Each entry that follows must be output without any deviation.

——

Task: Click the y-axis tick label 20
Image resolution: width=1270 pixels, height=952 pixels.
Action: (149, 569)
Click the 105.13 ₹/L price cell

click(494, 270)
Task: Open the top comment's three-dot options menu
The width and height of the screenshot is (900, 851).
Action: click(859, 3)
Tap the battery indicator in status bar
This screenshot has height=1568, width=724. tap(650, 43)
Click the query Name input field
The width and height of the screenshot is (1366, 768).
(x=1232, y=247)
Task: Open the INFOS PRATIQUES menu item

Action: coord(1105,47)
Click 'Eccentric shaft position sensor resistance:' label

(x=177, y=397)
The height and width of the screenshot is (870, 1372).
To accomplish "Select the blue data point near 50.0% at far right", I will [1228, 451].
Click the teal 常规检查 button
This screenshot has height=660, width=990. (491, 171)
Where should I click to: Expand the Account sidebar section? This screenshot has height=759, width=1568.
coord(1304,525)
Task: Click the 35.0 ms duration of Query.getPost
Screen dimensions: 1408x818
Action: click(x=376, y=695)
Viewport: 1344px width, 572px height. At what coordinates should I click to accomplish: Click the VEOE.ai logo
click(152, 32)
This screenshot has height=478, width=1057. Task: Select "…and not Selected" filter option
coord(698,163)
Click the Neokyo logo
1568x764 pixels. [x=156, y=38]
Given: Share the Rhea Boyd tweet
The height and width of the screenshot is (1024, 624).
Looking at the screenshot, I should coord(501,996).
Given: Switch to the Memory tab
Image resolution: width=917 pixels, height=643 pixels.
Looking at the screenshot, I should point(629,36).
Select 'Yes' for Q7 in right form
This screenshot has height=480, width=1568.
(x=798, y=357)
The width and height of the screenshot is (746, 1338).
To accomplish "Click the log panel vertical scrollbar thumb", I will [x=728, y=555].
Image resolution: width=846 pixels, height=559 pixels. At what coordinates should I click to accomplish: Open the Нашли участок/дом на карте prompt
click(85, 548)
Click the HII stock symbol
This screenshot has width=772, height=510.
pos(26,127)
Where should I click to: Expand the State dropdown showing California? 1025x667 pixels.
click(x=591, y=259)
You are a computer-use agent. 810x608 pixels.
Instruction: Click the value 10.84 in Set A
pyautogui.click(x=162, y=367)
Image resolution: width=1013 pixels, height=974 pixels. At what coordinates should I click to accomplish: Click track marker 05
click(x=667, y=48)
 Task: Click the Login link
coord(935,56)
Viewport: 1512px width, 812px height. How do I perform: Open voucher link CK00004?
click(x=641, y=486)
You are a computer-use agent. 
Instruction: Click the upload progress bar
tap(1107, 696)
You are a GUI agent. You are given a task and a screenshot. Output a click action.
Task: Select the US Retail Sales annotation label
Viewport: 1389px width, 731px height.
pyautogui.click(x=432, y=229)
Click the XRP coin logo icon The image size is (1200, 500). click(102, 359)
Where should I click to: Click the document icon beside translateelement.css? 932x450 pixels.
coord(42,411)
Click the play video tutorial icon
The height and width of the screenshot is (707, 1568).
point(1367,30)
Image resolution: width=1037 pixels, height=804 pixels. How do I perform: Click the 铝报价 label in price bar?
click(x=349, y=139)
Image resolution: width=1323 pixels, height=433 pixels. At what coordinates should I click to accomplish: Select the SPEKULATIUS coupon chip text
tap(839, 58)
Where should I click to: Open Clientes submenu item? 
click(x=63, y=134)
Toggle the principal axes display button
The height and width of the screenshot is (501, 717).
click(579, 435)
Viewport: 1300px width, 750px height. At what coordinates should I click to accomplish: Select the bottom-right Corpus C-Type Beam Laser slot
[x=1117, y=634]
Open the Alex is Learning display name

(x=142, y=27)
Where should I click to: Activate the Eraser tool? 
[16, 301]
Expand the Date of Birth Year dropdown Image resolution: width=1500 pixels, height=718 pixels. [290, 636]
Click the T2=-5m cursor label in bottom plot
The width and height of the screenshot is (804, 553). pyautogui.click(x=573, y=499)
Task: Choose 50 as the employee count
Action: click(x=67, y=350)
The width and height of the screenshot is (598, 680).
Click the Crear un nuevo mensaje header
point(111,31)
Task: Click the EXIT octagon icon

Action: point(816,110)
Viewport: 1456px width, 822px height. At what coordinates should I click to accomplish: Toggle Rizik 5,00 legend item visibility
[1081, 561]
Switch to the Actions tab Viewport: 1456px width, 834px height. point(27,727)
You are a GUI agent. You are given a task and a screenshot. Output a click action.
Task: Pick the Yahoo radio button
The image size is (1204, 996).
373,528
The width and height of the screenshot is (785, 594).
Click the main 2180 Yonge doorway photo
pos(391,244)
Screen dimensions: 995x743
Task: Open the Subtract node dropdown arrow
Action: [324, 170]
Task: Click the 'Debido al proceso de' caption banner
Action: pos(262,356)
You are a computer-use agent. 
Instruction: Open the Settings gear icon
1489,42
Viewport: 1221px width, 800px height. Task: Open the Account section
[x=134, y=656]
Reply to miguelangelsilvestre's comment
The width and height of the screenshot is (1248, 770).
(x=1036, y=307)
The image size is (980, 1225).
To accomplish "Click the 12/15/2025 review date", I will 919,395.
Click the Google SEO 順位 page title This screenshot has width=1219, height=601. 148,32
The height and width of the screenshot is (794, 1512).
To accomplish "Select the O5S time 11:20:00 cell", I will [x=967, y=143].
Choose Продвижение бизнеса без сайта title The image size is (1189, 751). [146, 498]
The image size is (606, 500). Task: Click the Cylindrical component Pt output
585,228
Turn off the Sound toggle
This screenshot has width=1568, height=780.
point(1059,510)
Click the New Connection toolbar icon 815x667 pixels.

——

Answer to the problem:
Task: Click the y-axis tick label 20
Image resolution: width=1270 pixels, height=952 pixels.
Action: (149, 569)
Click the 105.13 ₹/L price cell

click(494, 270)
Task: Open the top comment's three-dot options menu
The width and height of the screenshot is (900, 851).
Action: click(859, 3)
Tap the battery indicator in status bar
This screenshot has height=1568, width=724. tap(650, 43)
Click the query Name input field
The width and height of the screenshot is (1366, 768).
(x=1232, y=247)
Task: Open the INFOS PRATIQUES menu item

Action: coord(1105,47)
Click 'Eccentric shaft position sensor resistance:' label

(x=177, y=397)
The height and width of the screenshot is (870, 1372).
To accomplish "Select the blue data point near 50.0% at far right", I will [1228, 451].
Click the teal 常规检查 button
This screenshot has height=660, width=990. (491, 171)
Where should I click to: Expand the Account sidebar section? This screenshot has height=759, width=1568.
coord(1304,525)
Task: Click the 35.0 ms duration of Query.getPost
Screen dimensions: 1408x818
Action: click(x=376, y=695)
Viewport: 1344px width, 572px height. At what coordinates should I click to accomplish: Click the VEOE.ai logo
click(152, 32)
This screenshot has height=478, width=1057. Task: Select "…and not Selected" filter option
coord(698,163)
Click the Neokyo logo
1568x764 pixels. [x=156, y=38]
Given: Share the Rhea Boyd tweet
The height and width of the screenshot is (1024, 624).
Looking at the screenshot, I should coord(501,996).
Given: Switch to the Memory tab
Image resolution: width=917 pixels, height=643 pixels.
Looking at the screenshot, I should point(629,36).
Select 'Yes' for Q7 in right form
This screenshot has height=480, width=1568.
(x=798, y=357)
The width and height of the screenshot is (746, 1338).
To accomplish "Click the log panel vertical scrollbar thumb", I will [x=728, y=555].
Image resolution: width=846 pixels, height=559 pixels. At what coordinates should I click to accomplish: Open the Нашли участок/дом на карте prompt
click(85, 548)
Click the HII stock symbol
This screenshot has width=772, height=510.
pos(26,127)
Where should I click to: Expand the State dropdown showing California? 1025x667 pixels.
click(x=591, y=259)
You are a computer-use agent. 810x608 pixels.
Instruction: Click the value 10.84 in Set A
pyautogui.click(x=162, y=367)
Image resolution: width=1013 pixels, height=974 pixels. At what coordinates should I click to accomplish: Click track marker 05
click(x=667, y=48)
 Task: Click the Login link
coord(935,56)
Viewport: 1512px width, 812px height. How do I perform: Open voucher link CK00004?
click(x=641, y=486)
You are a computer-use agent. 
Instruction: Click the upload progress bar
tap(1107, 696)
You are a GUI agent. You are given a task and a screenshot. Output a click action.
Task: Select the US Retail Sales annotation label
Viewport: 1389px width, 731px height.
pyautogui.click(x=432, y=229)
Click the XRP coin logo icon The image size is (1200, 500). click(102, 359)
Where should I click to: Click the document icon beside translateelement.css? 932x450 pixels.
coord(42,411)
Click the play video tutorial icon
The height and width of the screenshot is (707, 1568).
point(1367,30)
Image resolution: width=1037 pixels, height=804 pixels. How do I perform: Click the 铝报价 label in price bar?
click(x=349, y=139)
Image resolution: width=1323 pixels, height=433 pixels. At what coordinates should I click to accomplish: Select the SPEKULATIUS coupon chip text
tap(839, 58)
Where should I click to: Open Clientes submenu item? 
click(x=63, y=134)
Toggle the principal axes display button
The height and width of the screenshot is (501, 717).
click(579, 435)
Viewport: 1300px width, 750px height. At what coordinates should I click to accomplish: Select the bottom-right Corpus C-Type Beam Laser slot
[x=1117, y=634]
Open the Alex is Learning display name

(x=142, y=27)
Where should I click to: Activate the Eraser tool? 
[16, 301]
Expand the Date of Birth Year dropdown Image resolution: width=1500 pixels, height=718 pixels. [290, 636]
Click the T2=-5m cursor label in bottom plot
The width and height of the screenshot is (804, 553). pyautogui.click(x=573, y=499)
Task: Choose 50 as the employee count
Action: click(x=67, y=350)
The width and height of the screenshot is (598, 680).
Click the Crear un nuevo mensaje header
point(111,31)
Task: Click the EXIT octagon icon

Action: point(816,110)
Viewport: 1456px width, 822px height. At what coordinates should I click to accomplish: Toggle Rizik 5,00 legend item visibility
[1081, 561]
Switch to the Actions tab Viewport: 1456px width, 834px height. point(27,727)
You are a GUI agent. You are given a task and a screenshot. Output a click action.
Task: Pick the Yahoo radio button
The image size is (1204, 996).
373,528
The width and height of the screenshot is (785, 594).
Click the main 2180 Yonge doorway photo
pos(391,244)
Screen dimensions: 995x743
Task: Open the Subtract node dropdown arrow
Action: [324, 170]
Task: Click the 'Debido al proceso de' caption banner
Action: pos(262,356)
You are a computer-use agent. 
Instruction: Open the Settings gear icon
1489,42
Viewport: 1221px width, 800px height. Task: Open the Account section
[x=134, y=656]
Reply to miguelangelsilvestre's comment
The width and height of the screenshot is (1248, 770).
(x=1036, y=307)
The image size is (980, 1225).
To accomplish "Click the 12/15/2025 review date", I will 919,395.
Click the Google SEO 順位 page title This screenshot has width=1219, height=601. 148,32
The height and width of the screenshot is (794, 1512).
To accomplish "Select the O5S time 11:20:00 cell", I will [x=967, y=143].
Choose Продвижение бизнеса без сайта title The image size is (1189, 751). [146, 498]
The image size is (606, 500). Task: Click the Cylindrical component Pt output
585,228
Turn off the Sound toggle
This screenshot has width=1568, height=780.
point(1059,510)
Click the New Connection toolbar icon 815x667 pixels.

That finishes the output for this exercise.